4 comments on this post.
  1. Jesse Davis:

    To start this is some great information. However, I am a college senior majoring in public relations and I am currently looking for an internship. I have been rather successful in finding the right person to talk to or take out to coffee, but I don’t know how to begin a conversation with them without looking like all I want is a job. Do you have any advice to begin to ask people if they are willing to take time out of their day to have a conversation about their job?

    Another question I have is that I really like the idea of a YouTube interview video to separate myself from the rest of the applicants, but how creative or casual should you get with the video to show personality while maintaining a professional image?

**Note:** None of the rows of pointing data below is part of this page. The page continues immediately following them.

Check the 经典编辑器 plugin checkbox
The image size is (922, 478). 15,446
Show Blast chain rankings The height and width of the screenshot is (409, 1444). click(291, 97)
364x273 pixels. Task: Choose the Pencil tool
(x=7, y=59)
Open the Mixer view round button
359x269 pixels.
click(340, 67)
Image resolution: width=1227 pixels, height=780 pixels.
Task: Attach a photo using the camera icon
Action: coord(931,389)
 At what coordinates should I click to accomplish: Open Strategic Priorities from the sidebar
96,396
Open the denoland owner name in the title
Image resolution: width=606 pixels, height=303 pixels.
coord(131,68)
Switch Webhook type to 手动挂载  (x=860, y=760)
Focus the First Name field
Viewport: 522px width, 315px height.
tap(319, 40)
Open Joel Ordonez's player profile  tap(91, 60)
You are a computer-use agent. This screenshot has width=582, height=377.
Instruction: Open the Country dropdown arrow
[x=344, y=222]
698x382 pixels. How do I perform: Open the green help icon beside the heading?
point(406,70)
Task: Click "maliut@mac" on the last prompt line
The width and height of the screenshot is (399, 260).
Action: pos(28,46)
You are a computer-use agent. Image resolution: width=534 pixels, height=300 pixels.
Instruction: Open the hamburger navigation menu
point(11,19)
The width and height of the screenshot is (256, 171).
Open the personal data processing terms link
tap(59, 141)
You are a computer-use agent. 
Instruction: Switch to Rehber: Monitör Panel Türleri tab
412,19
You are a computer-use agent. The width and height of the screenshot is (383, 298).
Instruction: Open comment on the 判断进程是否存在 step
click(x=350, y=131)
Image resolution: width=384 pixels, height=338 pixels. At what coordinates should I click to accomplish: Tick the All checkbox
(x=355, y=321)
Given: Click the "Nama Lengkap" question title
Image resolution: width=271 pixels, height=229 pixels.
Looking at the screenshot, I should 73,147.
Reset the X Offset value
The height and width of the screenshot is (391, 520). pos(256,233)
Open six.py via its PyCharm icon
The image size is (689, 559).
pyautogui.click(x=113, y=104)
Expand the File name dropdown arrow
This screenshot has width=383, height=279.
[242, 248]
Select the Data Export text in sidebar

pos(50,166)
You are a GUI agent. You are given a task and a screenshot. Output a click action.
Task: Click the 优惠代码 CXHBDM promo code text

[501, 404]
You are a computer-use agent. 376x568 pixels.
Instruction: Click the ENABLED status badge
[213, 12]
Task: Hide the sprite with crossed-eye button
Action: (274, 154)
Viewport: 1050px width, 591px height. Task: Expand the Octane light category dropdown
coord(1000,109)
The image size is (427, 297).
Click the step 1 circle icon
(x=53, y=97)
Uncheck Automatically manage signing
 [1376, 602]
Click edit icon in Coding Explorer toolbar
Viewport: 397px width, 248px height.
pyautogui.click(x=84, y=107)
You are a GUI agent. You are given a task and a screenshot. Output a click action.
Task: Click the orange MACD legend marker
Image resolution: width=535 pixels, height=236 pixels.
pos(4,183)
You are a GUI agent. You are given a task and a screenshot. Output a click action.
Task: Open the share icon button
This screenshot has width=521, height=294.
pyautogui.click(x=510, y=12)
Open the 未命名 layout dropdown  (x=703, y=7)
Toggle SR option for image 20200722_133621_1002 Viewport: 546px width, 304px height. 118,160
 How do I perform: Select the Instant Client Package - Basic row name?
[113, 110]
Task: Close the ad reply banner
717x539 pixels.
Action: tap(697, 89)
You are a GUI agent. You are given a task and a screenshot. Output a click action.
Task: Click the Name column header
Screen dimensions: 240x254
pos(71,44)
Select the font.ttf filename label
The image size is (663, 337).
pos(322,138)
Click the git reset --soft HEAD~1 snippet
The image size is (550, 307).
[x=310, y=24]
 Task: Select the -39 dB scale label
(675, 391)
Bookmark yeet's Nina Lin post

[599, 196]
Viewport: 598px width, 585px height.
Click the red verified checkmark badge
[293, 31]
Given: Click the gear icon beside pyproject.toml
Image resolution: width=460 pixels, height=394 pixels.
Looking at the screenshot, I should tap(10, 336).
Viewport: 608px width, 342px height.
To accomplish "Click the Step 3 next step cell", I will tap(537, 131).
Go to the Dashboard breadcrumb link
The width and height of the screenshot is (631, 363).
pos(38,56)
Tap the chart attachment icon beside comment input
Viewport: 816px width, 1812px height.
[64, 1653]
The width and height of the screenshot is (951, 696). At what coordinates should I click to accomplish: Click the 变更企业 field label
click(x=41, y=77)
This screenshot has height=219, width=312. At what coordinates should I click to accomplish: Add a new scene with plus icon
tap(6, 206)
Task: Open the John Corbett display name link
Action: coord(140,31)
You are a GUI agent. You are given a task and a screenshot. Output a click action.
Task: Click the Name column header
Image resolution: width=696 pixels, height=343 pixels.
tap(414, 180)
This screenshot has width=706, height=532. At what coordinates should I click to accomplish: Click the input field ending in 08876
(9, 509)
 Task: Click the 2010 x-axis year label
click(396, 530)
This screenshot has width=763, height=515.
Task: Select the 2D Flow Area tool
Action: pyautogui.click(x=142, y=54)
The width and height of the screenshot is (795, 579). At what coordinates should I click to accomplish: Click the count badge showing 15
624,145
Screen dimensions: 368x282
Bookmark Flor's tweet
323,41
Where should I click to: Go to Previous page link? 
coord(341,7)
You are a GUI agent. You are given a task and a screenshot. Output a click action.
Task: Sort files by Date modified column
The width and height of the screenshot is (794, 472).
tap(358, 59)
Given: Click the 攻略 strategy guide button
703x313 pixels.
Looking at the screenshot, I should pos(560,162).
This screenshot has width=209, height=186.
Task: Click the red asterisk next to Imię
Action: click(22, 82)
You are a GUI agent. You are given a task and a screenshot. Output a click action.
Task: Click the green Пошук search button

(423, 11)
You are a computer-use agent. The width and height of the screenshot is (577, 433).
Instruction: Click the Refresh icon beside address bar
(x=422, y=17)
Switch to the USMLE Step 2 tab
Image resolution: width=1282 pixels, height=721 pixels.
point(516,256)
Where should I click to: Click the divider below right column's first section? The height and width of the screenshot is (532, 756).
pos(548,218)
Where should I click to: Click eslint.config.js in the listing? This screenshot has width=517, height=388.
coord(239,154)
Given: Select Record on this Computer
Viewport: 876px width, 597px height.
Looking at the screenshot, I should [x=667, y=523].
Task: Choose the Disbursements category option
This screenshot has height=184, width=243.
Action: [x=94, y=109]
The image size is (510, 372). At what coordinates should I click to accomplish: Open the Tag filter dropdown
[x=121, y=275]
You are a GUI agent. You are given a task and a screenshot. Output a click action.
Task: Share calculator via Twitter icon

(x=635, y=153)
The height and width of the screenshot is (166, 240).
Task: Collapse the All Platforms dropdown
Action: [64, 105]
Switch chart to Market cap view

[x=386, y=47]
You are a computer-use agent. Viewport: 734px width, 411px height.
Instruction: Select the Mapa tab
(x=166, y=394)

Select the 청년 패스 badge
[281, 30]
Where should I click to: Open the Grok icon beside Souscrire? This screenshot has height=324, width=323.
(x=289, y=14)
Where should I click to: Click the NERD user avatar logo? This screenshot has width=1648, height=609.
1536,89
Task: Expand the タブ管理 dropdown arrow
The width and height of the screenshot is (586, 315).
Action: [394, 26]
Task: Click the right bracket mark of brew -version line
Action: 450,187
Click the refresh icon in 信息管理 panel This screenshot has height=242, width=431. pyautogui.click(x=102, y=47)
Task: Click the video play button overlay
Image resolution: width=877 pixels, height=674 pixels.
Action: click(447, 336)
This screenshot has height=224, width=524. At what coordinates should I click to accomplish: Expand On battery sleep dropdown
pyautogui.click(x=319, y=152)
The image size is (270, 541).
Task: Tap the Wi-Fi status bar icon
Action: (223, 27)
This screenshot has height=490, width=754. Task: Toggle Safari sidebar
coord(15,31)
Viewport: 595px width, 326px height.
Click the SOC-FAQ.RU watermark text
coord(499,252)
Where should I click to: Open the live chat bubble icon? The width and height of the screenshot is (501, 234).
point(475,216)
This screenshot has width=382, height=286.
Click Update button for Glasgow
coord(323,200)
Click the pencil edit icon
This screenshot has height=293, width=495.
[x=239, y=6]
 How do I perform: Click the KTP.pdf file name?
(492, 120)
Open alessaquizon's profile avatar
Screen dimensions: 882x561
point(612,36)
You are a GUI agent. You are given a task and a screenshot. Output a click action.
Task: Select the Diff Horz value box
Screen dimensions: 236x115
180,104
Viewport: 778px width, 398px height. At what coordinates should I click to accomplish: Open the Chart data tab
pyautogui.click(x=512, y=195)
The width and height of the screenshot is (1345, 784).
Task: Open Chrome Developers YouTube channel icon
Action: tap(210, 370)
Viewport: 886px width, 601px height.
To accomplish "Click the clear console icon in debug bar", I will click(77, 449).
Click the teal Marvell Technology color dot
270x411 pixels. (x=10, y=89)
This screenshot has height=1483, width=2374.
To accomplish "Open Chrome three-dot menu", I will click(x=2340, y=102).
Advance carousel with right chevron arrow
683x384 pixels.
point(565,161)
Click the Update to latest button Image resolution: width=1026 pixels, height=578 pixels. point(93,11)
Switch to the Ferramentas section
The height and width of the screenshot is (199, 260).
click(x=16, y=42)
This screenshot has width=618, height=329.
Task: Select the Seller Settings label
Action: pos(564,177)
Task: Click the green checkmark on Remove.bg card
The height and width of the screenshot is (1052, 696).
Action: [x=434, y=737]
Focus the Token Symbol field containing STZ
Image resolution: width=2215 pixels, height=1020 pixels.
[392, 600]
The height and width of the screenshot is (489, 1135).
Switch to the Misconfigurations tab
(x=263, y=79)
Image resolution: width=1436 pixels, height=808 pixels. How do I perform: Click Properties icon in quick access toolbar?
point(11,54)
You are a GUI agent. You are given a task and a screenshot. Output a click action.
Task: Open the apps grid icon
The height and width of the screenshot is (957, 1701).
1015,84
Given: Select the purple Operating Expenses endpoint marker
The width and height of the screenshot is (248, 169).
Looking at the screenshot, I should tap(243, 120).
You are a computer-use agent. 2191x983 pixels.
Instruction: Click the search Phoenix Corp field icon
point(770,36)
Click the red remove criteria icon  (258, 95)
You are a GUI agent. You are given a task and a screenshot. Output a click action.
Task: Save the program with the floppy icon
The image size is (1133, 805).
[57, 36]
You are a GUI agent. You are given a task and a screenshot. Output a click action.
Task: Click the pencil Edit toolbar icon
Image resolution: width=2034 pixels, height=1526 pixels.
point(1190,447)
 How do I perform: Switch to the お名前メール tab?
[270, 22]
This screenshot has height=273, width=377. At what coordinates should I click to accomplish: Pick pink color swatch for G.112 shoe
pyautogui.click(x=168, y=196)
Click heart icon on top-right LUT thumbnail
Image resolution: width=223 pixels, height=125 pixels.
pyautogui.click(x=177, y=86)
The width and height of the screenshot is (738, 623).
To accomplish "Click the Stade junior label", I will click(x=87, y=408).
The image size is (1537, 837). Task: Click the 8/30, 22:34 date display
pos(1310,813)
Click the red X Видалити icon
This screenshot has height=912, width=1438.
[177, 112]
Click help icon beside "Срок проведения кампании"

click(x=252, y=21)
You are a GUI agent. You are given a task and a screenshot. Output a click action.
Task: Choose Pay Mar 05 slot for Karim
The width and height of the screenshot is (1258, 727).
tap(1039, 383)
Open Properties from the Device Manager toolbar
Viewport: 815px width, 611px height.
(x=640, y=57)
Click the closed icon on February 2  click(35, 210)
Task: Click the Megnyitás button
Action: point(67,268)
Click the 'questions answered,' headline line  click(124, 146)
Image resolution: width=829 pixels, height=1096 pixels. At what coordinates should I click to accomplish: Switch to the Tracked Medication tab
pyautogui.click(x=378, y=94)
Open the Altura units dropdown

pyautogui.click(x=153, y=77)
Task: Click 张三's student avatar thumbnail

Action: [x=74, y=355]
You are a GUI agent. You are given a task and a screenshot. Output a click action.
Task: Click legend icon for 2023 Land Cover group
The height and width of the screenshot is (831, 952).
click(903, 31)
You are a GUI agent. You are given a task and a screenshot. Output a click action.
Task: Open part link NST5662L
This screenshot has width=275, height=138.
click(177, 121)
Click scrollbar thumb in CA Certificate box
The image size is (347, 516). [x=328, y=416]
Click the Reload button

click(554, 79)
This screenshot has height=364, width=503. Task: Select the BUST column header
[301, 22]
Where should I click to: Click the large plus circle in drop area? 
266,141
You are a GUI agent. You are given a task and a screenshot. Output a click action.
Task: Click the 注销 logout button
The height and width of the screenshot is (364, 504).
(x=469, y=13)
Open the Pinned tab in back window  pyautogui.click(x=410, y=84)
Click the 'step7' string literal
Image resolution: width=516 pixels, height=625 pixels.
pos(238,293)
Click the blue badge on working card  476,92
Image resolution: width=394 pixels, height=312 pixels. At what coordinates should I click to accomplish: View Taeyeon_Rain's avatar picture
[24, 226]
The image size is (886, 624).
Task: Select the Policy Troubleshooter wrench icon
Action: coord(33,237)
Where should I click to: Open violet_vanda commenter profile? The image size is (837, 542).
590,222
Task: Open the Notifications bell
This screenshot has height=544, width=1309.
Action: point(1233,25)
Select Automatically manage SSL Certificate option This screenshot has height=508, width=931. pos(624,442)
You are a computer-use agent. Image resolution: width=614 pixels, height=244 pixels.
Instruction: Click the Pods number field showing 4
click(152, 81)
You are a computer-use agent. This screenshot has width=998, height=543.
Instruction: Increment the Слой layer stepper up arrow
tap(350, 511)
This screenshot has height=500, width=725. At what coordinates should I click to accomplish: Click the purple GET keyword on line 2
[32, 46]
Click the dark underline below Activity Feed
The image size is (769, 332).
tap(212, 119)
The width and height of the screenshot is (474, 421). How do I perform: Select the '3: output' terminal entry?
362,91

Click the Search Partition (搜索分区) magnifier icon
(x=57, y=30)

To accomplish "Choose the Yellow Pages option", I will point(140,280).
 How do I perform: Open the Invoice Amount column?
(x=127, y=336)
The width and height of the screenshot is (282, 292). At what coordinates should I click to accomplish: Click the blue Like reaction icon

    Thanks for posting this blog!

  2. Clarke Caywood, Ph.D.:

    Jesse thanks for being alert to this important blog site. Watch my Twitter site for more clues about PR at IMCPROF. People in our field seem naturally inclined to help mentor the next generation. As long as you are respectful in your request, ask interesting questions (based on your classes and readings) most PR pros will try to be helpful. The creator of this blog, Ron Culp, taught me that meeting young professionals pays off in the long run as you may have an opening for them at some point in the future. They know you want a job or internship. You know they know so just be transparent. “Do you have an opening or can you help advise and direct me toward a career in PR? is a fair question. On Flickr or YouTube (other sites as well) I would use a digital image, on a tripod (to avoid Blair Witch Project look) with a friend (swap out). Casual but not sloppy is fine, look into the camera and say something interesting about yourself and something interesting about the field from your studies. You might mention your findings on a class project for a client. 3 minutes is enough. You might rotate the video or have two titled for a choice. See IMC residencies on YouTube though they are bit dated. Good luck!

  3. Gerry Corbett:

    Clarke:

    Terrific advice all around. In particular, item 20 caught my attention. Slavery was outlawed years ago. Internships must and should be paid. Here is a link to PRSA’s advisory on internships. Good advice for any company considering an internship.

    http://media.prsa.org/article_display.cfm?article_id=1950

    Keep up the good words!

    Best regards,

    Gerry

  4. Clarke Caywood:

    Readers might find Gerry’s Twitter site of value. GeraldCorbett. Also check out the PRSA site he links us to. Some companies called post graduate internships “Externships” and offered classes with their staff for a 6 month trial. My UCLA son took at internship at an NGO for 5 months (minimal pay) to show that he understood the culture of the team and was hired. If you have no PR instruction or experience at all; maybe a post graduate internship might help you. At least you can tell HR interviews at the same time that you are working at X company. You must determine your ovn value. Some companies willing to pay $10,000-15,000 even in this economy for MBAs (there are some 130,000 graduating per year) and for my IMC students (at NU) . Look for an excellent match, have goals, work hard to solve their problems and demonstate you “fit” in the organization. Some firms used to hire 5 new employees to see who would survive. They can’t afford that model today. Now they test you as interns and decide later. Good luck if you are graduating and apply now if your are looking for an internship.